Dawn glowered. “You can’t force me to eat, Spike. I bet that chip won’t even let you try.”
“Hells, Dawn. I’m not going to force you to do anything. Just… you have to keep eating.”
“Why do you care so much?”
“Because you’re fucking alive, and I intend to keep you that way!” Spike hadn’t noticed his hands balling into fists, but he suddenly felt his nails digging into his skin.
Dawn’s eyes brimmed with tears immediately, and he saw her physically shrink away from his words.
He had words he wanted to say, but they could not escape the clenched pain in his throat and chest. Spike stalked into the living room and away from the teenage girl staring at him as he cried. The words in his mind were racing, and each thought was a small dagger in his back.
Right, asshole. Scaring little girls is what we do again?
How can you protect someone who’s afraid of you?
Useless bloody cock-up.
Expecting to hear nothing but the patter of feet, and maybe the sobs of a young hurting girl as they flew up the stairs, Spike was startled by the shuffling behind him. He ground his jaw and flexed every muscle he had to slow the emotional onslaught, to focus on the person who mattered.
Though he turned to face Dawn and apologize, he instead gave a short yelp of surprise as her slender arms wrapped around him like he was a safe harbor in a storm. Her tears were warm and wet against his black t-shirt, but he let her stay there against him, sliding one loose arm around her back in as much of a comforting gesture as he could manage.
“Dawn…” he started. “I shouldn’t have said… I’m sorry.”
She sniffled against him, a pathetic sound he understood all too well. “No,” she said, refusing to look up at him. “You… you’re the first person to show me that they hurt as much as I do.”
“Nibblet, the Scoobies miss her,” Spike spoke in a hushed whisper, holding her closer.

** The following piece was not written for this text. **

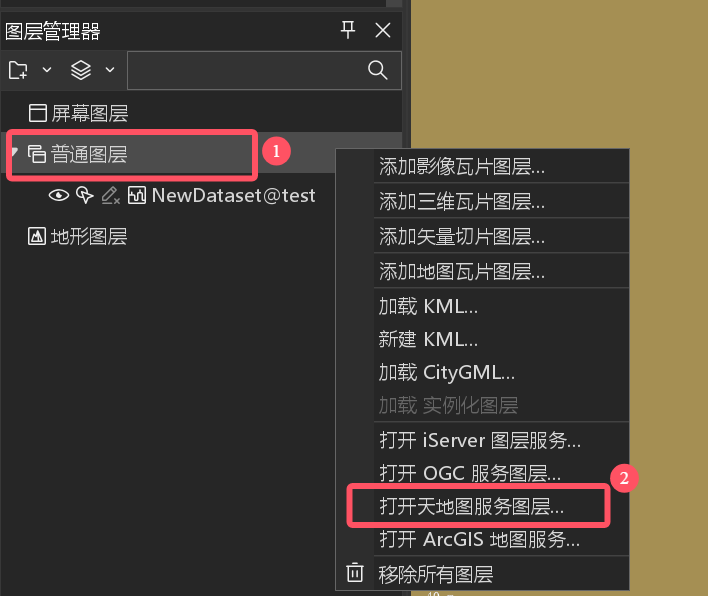The width and height of the screenshot is (708, 596).
Task: Toggle selectable cursor icon for NewDataset@test
Action: coord(84,195)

“They don’t show it. They’re so damn strong all the time. Trying to make things better. Trying to make me pretend things are okay. They’re all trying so hard, Spike. And I can’t. I can’t try. It hurts too much.”
“I know,” he sighed. “Shit, I know.”
Dawn drew back from him, wiping at her eyes uselessly. Through the haze of grief, he saw a small spark behind them. More than he felt. “So don’t apologize, please. I don’t need you to be fake, too. I just need to know I’m not alone.”

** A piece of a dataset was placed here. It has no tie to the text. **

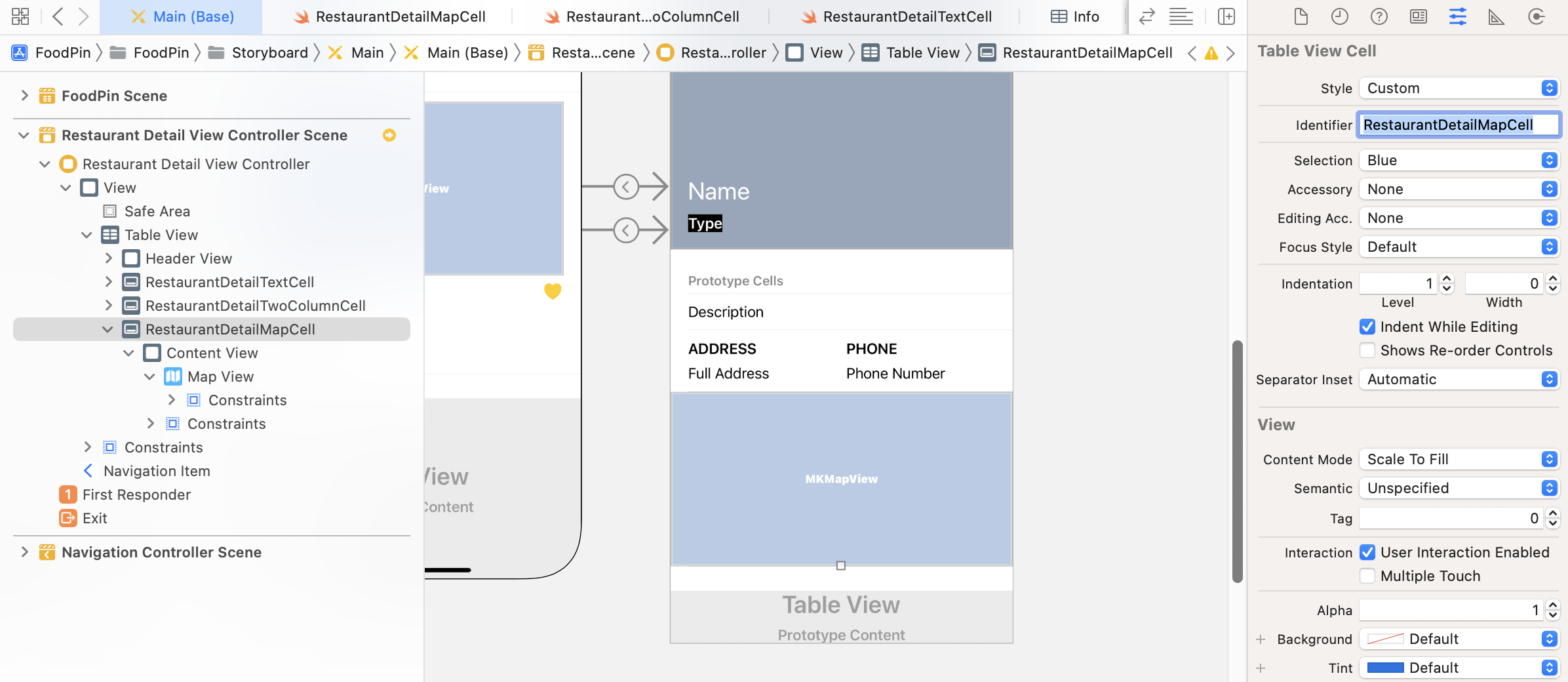Select Navigation Item in the outline

[x=157, y=471]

Spike set his jaw firmly, no longer caring if she saw the tracks of tears down his cheeks. “I’m never leaving you alone again, Dawn. You understand?”

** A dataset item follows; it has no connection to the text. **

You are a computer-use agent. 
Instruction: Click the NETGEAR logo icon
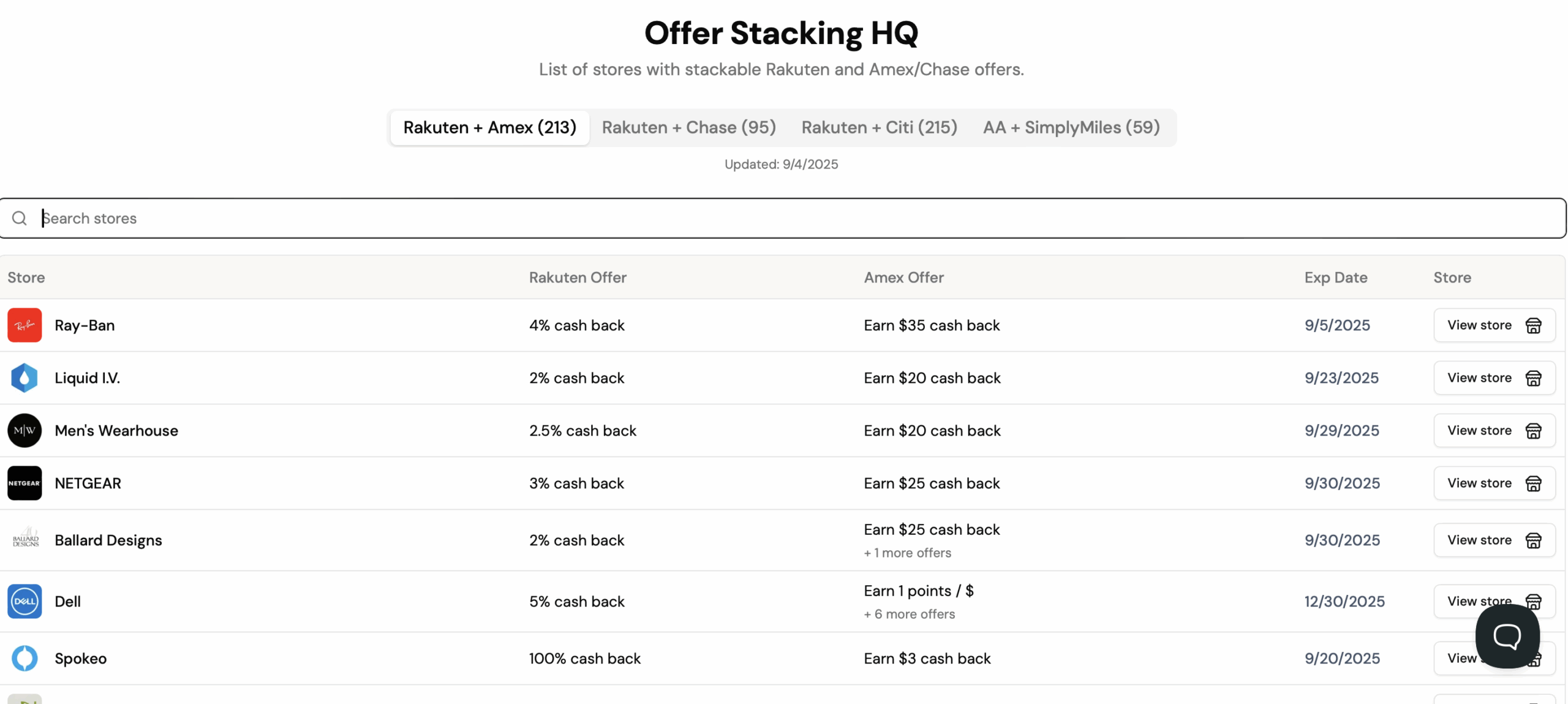(24, 483)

She nodded, a weak smile on her face. “I do.”
After releasing a sigh that weighed a ton, Spike glanced around the living room. “So.”
“Yeah,” Dawn shrugged.
“Will you let me order you a bloody pizza?” Spike looked back at her.
She rolled her eyes, and the spark grew stronger. “I guess. I want anchovies, though. And you’re having some blood.”
He growled, but extended his hand to shake on it. “Fine.”
Dawn’s fingers were warm and full of life when they gripped his hand. With that pact, he felt the small spark in her eyes catch in his chest. Maybe they would make it through this after all.